The Fermi Gas

Created in December 28, 2024

2024   ·   StatisticalMechanics

Fermi Energy

In the low-temperature limit \(T \to 0\), the Fermi distribution is going to become a step function. This means that all states with energy below the Fermi energy \begin{equation} \epsilon_F = \mu(n,0) \end{equation} are occupied, and all those above are empty. We know the state density in the momentum space: \begin{equation} g(p) = \frac{V}{(2\pi\hbar)^3} \cdot 4\pi p^2 \end{equation} and consider the spin degeneracy, we can obtain the following number of particles by integral. \begin{equation} \label{fN} N = nV = \frac{V(2S+1)}{(2\pi)^3}\frac{4\pi}{3}k_F^3 \end{equation} where \(k_F = p_F / \hbar\) is the Fermi wave number.

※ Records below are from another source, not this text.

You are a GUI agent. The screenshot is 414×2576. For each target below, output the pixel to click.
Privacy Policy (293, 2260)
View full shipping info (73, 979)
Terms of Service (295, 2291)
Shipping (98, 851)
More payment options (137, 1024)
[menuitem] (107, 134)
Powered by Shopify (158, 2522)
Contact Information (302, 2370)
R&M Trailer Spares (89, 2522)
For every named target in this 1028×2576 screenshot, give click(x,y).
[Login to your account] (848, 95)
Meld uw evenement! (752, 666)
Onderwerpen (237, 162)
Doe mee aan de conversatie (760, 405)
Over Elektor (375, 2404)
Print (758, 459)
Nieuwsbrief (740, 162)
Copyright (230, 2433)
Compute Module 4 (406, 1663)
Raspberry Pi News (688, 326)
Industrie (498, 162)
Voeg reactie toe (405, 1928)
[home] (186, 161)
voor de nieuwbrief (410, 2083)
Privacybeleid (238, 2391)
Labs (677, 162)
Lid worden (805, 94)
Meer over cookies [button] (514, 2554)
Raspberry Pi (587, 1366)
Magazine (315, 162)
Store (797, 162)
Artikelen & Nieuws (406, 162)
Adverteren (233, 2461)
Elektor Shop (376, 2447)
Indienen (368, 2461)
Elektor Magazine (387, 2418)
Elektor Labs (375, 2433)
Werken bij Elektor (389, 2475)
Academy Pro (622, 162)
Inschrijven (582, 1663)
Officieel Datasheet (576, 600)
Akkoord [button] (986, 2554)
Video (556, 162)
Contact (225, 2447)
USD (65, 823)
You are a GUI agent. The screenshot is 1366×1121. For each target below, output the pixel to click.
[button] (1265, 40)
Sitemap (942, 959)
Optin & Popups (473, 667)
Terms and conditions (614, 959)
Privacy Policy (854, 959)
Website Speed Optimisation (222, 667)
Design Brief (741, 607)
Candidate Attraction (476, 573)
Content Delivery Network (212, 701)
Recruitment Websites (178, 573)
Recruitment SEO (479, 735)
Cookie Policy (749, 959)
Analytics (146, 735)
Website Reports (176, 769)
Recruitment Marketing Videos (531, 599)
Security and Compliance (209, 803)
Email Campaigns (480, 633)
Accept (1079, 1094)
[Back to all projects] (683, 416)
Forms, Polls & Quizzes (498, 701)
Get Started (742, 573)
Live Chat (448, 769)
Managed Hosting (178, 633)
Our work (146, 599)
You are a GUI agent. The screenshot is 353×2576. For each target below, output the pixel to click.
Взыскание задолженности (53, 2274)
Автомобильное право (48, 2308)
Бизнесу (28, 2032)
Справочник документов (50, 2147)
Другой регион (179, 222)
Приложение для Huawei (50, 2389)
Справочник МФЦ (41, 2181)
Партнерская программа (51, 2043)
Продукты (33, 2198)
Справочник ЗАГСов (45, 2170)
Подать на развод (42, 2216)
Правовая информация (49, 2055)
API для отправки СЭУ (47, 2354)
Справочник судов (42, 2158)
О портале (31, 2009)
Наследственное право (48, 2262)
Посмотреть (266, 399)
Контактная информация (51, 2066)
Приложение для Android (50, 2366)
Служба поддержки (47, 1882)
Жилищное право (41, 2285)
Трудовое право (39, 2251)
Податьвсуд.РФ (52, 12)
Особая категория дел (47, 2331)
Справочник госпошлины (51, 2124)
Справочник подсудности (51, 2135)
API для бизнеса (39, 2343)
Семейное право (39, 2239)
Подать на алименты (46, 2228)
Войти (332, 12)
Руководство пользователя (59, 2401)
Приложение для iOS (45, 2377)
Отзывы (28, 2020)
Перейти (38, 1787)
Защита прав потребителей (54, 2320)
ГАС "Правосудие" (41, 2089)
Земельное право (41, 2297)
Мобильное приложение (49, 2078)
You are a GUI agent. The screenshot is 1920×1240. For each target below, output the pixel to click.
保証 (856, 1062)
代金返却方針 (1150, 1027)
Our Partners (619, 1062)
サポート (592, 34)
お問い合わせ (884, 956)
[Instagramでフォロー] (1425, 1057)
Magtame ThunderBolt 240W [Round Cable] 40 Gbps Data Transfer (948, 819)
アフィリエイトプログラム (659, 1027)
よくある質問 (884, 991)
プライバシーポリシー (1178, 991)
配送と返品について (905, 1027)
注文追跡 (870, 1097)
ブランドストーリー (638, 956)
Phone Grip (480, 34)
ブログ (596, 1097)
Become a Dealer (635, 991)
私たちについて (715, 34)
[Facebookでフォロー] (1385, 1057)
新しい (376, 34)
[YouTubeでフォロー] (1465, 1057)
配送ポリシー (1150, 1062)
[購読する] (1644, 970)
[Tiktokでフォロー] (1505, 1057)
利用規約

Thus the Fermi surface is described by \begin{equation} k_F = (\frac{6\pi^2n}{2S+1})^{1/3} \end{equation} \begin{equation} \epsilon_F =\frac{\hbar^2}{2m}k_F^2= \frac{\hbar^2}{2m}(\frac{6\pi^2n}{2S+1})^{2/3} \end{equation}

Ground State

At absolute zero, the internal energy of the system in ground state is given by \begin{equation} U_0=\sum_{|k|<k_F} \epsilon_k = \frac{V}{(2\pi)^3}(\frac{\hbar^2}{2m})\frac{4\pi}{5}k_F^5 \end{equation} Using the equation \eqref{fN}, we can obtain \begin{equation} \frac{U_0}{N} = \frac{3}{5}\epsilon_F \end{equation} And the pressure at absolute zero is \begin{equation} P_0 = \frac{2}{5}n\epsilon_F \end{equation}

Fermi Temperature

The Fermi temperature is defined by \begin{equation} \label{fFT} \epsilon_F = k_B T_F \end{equation}

Low-Temperature Properties

From the Fermi-Dirac distribution we derived \begin{equation} \label{fF} n\lambda^3=f_{3/2}(z) \end{equation} In the low-temperature region \(z\) is large, we have the asymptotic formula of \(f_{3/2}(z)\): \begin{equation} f_{3/2}(z)=\frac{4}{3\sqrt{\pi}}[(\ln z)^{3/2}+\frac{\pi^2}{8}\frac{1}{\sqrt{\ln z}}+\cdot\cdot\cdot] \end{equation} To the second order, we can rewrite \eqref{fF}: \begin{equation} (\ln z)^{3/2} = \frac{3\sqrt{\pi}}{4}n\lambda^3-\frac{\pi^2}{8}\frac{1}{\sqrt{\ln z}} \end{equation} Substituting the first approximation \(\ln z =\frac{T_F}{T}\), we then obtain \begin{equation} \ln z = \frac{T_F}{T}[1-\frac{\pi^2}{12}(\frac{T}{T_F})^2] \end{equation} \begin{equation} \mu = \epsilon_F[1-\frac{\pi^2}{12}(\frac{T}{T_F})^2] \end{equation} The internal energy is \begin{equation} U=\sum_{\vec k}\epsilon_k n_k = \frac{V}{(2\pi)^3}\frac{4\pi\hbar^2}{2m}\int_{0}^{\infty} dk k^4 n_k \end{equation} After the expansion for \(k^6\) and \(\mu\), we obtain \begin{equation} U = \frac{3}{5}N\epsilon_F[1+\frac{5\pi^2}{12}(\frac{T}{T_F})^2+\cdot\cdot\cdot] \end{equation} from which we can obtain the EOS using \begin{equation} P=\frac{2}{3}\frac{U}{V} \end{equation} and the heat capacity \begin{equation} \frac{C_V}{Nk} = \frac{\pi^2}{2}\frac{T}{T_F}+\cdot\cdot\cdot \end{equation}